Exercise instructions
Skip the images and return the records below exactly.

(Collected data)
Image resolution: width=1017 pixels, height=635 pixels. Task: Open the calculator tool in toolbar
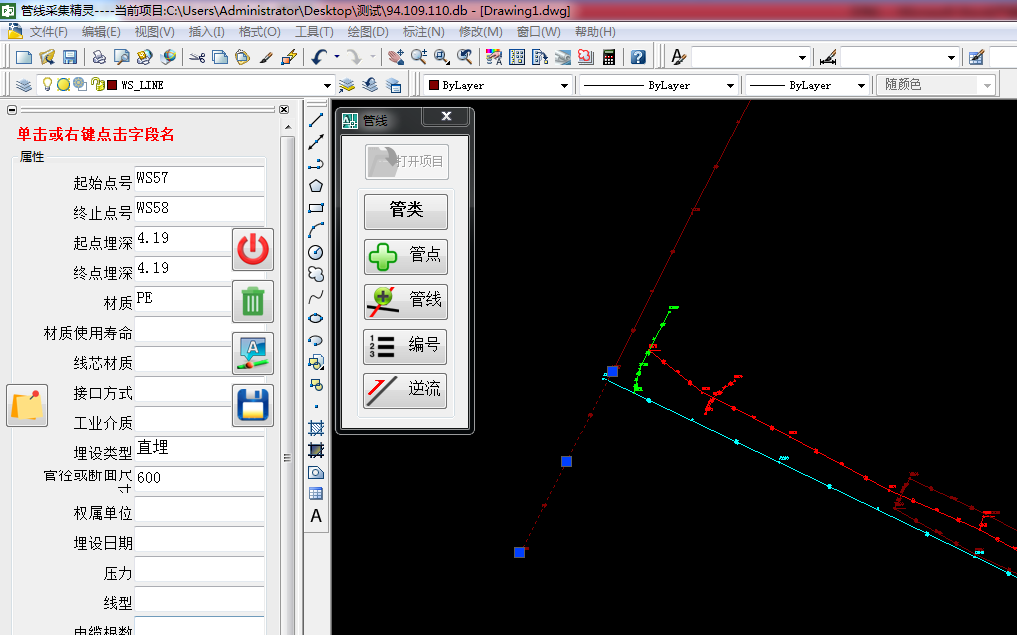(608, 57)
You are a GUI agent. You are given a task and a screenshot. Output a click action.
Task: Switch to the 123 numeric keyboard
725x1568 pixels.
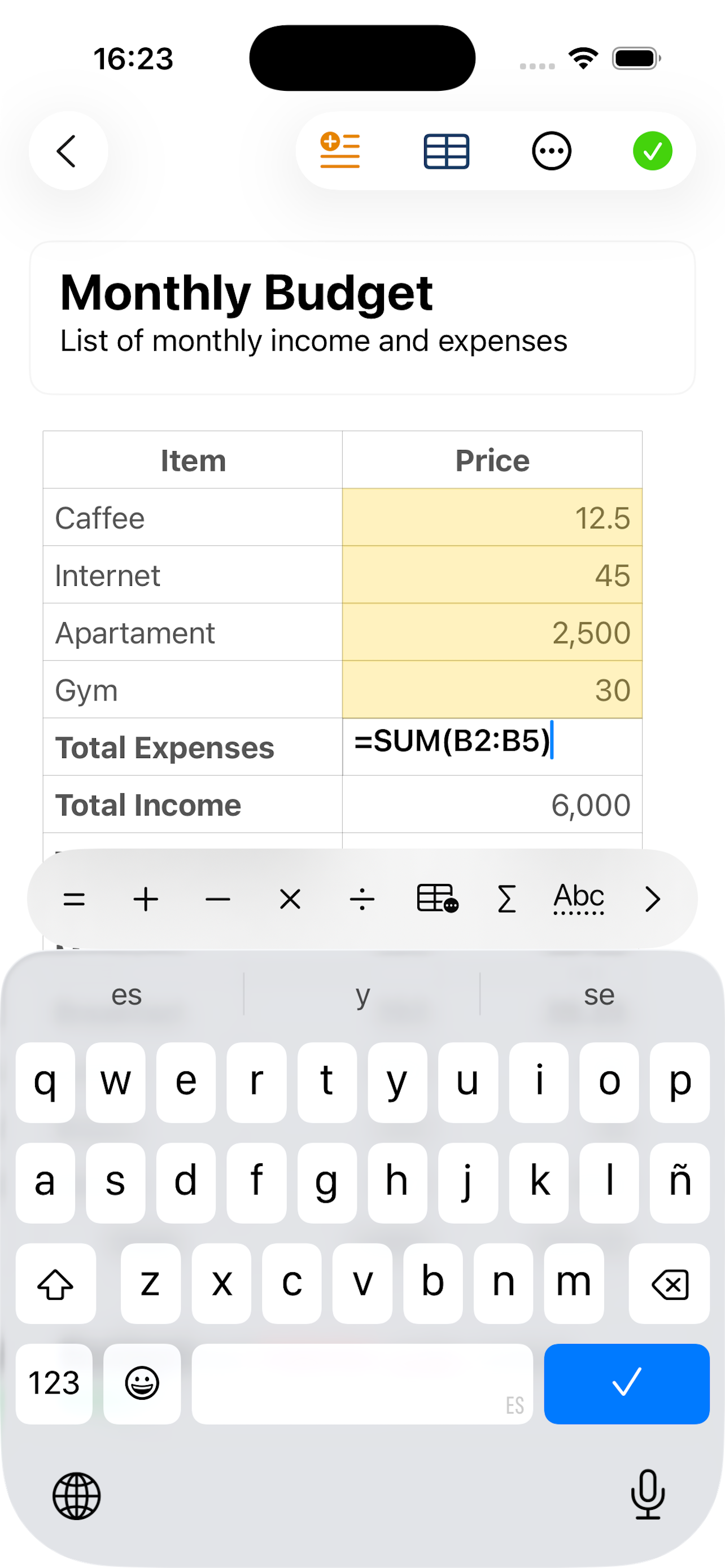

Answer to this task
Image resolution: width=1017 pixels, height=635 pixels. Task: Open the calculator tool in toolbar
(608, 57)
You are a GUI agent. You are given a task and a screenshot. Output a click action.
Task: Switch to the 123 numeric keyboard
725x1568 pixels.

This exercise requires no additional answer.